Syrie: affrontements près de la frontière turque

Syria

Première Publication: 23/03/2012 04:38 Mis à jour: 23/03/2012 17:27

BEYROUTH - Des dizaines de milliers de Syriens ont bravé les gaz lacrymogènes et les tirs pour manifester dans plusieurs villes du pays, vendredi, promettant de s'emparer de la capitale pour renverser le président Bachar el-Assad, alors que l'Union européenne a accru la pression en imposant des sanctions à la femme du président et à d'autres proches du régime.

Les forces de sécurité se sont déployées dans plusieurs villes du pays pour disperser les manifestations, mais d'après les informations fournies vendredi soir par les militants, aucun manifestant n'a été tué au cours de la journée. Au moins 23 civils ont toutefois été tués par les forces gouvernementales vendredi, notamment lors du pilonnage de régions rebelles. Des affrontements entre soldats et déserteurs de l'armée ont aussi fait une quinzaine de morts.

Les condamnations internationales et les efforts diplomatiques de haut niveau n'ont pas permis de mettre fin à la crise en Syrie, qui a fait plus de 8000 morts en un an, dont une majorité de civils, selon l'ONU.

L'UNICEF a annoncé vendredi qu'au moins 500 enfants avaient été tués dans le conflit en Syrie, en plus de centaines d'autres qui ont été blessés, arrêtés ou maltraités. L'agence de protection de l'enfance souligne que les écoles sont fermées et qu'il est devenu trop dangereux pour les familles de se rendre dans les centres de santé.

Les sanctions imposées vendredi visent Asma el-Assad, la première dame syrienne, née au Royaume-Uni. Elle n'a plus le droit de se rendre dans les pays de l'Union européenne et tous ses avoirs dans l'UE ont été gelés. Les sanctions visent aussi la mère du président, sa soeur, sa belle-soeur et huit ministres du gouvernement.

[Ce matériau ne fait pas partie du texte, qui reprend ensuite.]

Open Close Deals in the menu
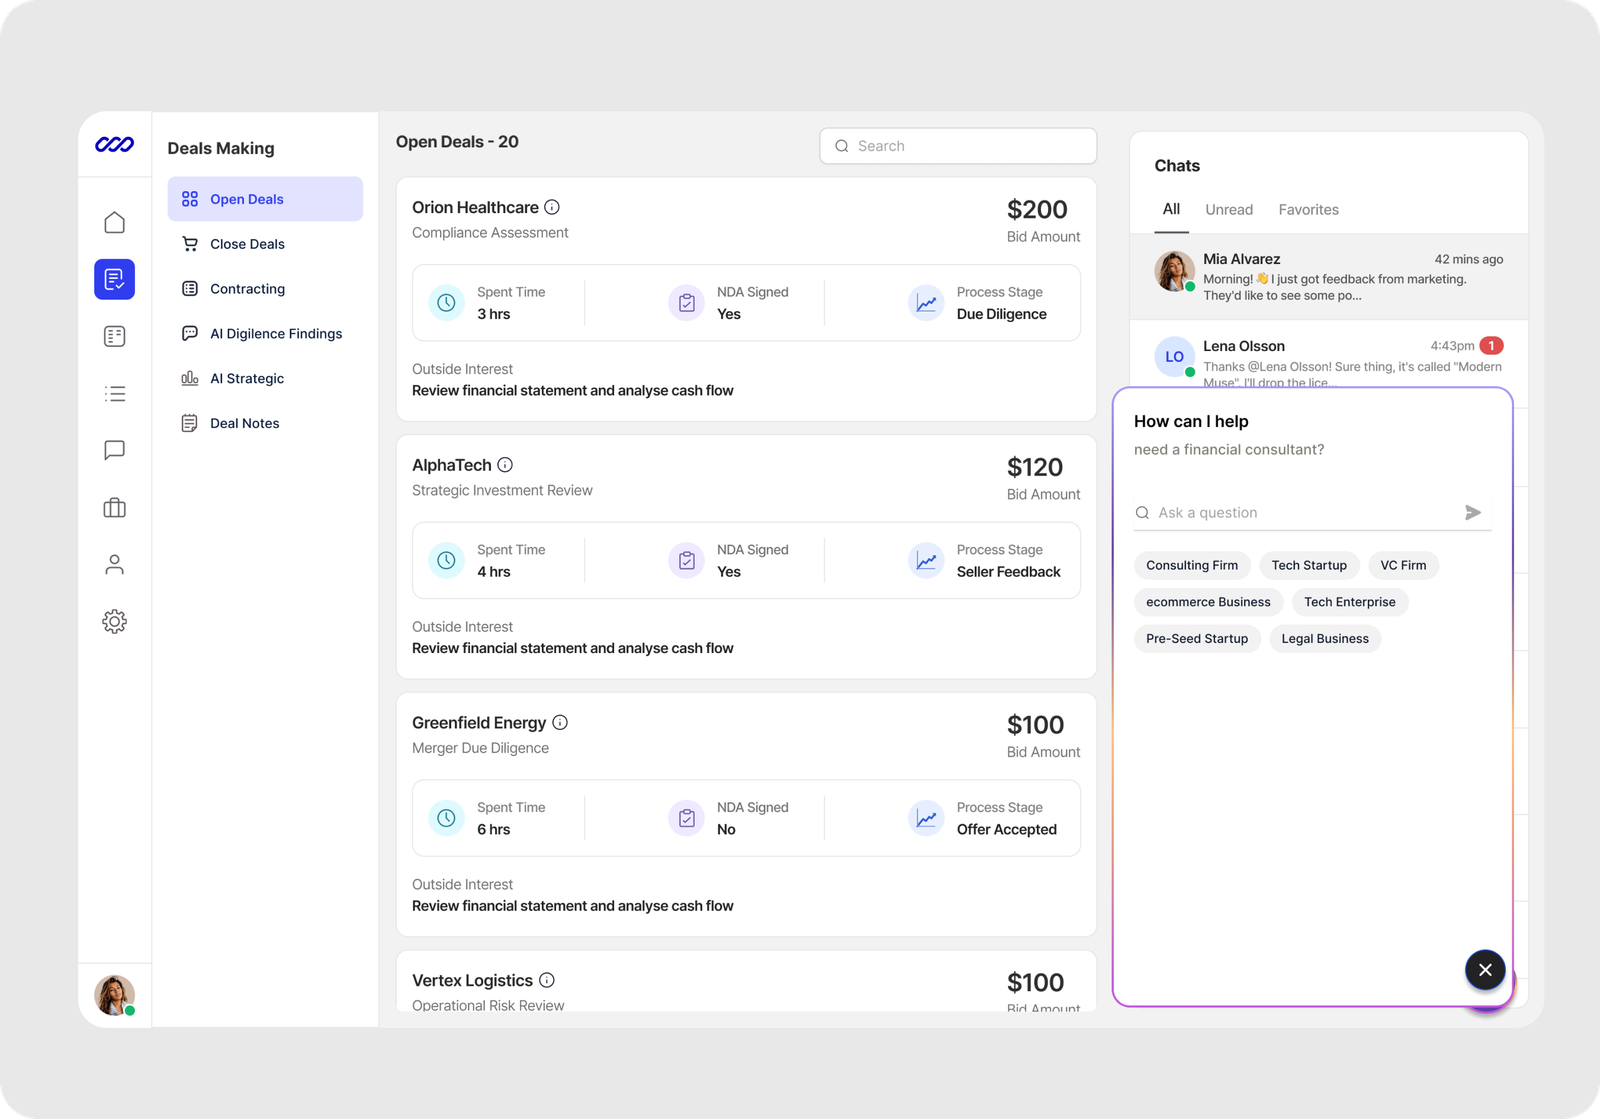Viewport: 1600px width, 1119px height. coord(247,244)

Le ministre français des Affaires étrangères, Alain Juppé, a estimé que les sanctions affaiblissaient le régime. «La situation économique est de plus en plus difficile», a-t-il dit. «Nous pensons qu'elle va devenir intenable.»

Les sanctions adoptées jusqu'à maintenant ont nui à l'économie syrienne mais elles ne semblent pas avoir eu beaucoup d'effet sur les actions du régime. Des organisations de défense des droits de la personne accusent les forces gouvernementales de tirer à l'arme lourde sur des zones civiles, et de torturer et tuer des détenus pour tenter d'écraser la révolte populaire, que le régime attribue à des terroristes et à un complot étranger.

Les forces du régime ont continué de pilonner des zones rebelles vendredi. Des militants ont rapporté d'intenses tirs d'artillerie lourde et de mitrailleuses dans la province de Homs, dans le centre du pays, d'Idlib, dans le nord, et de Deraa, dans le sud.

Selon l'Observatoire syrien des droits de l'homme, établi à Londres, au moins 23 civils ont été tués dans les attaques des forces gouvernementales vendredi. Les forces du régime et des rebelles armés se sont affrontés dans plusieurs régions, des combats qui ont tué au moins 13 soldats et trois rebelles, d'après l'Observatoire.

Un autre groupe militant, les Comités locaux de coordination, a affirmé que les soldats avaient tué 36 civils vendredi, sans donner de détails sur les circonstances des incidents.

Le directeur de l'Observatoire, Rami Abdul-Rahman, a indiqué vendredi soir n'avoir reçu aucune information sur des manifestants tués durant la journée, affirmant qu'il s'agissait d'une situation inhabituelle depuis le début du soulèvement. «Nous aimerions que ce soit ainsi chaque fois parce que nous ne voulons pas que les gens meurent», a-t-il dit.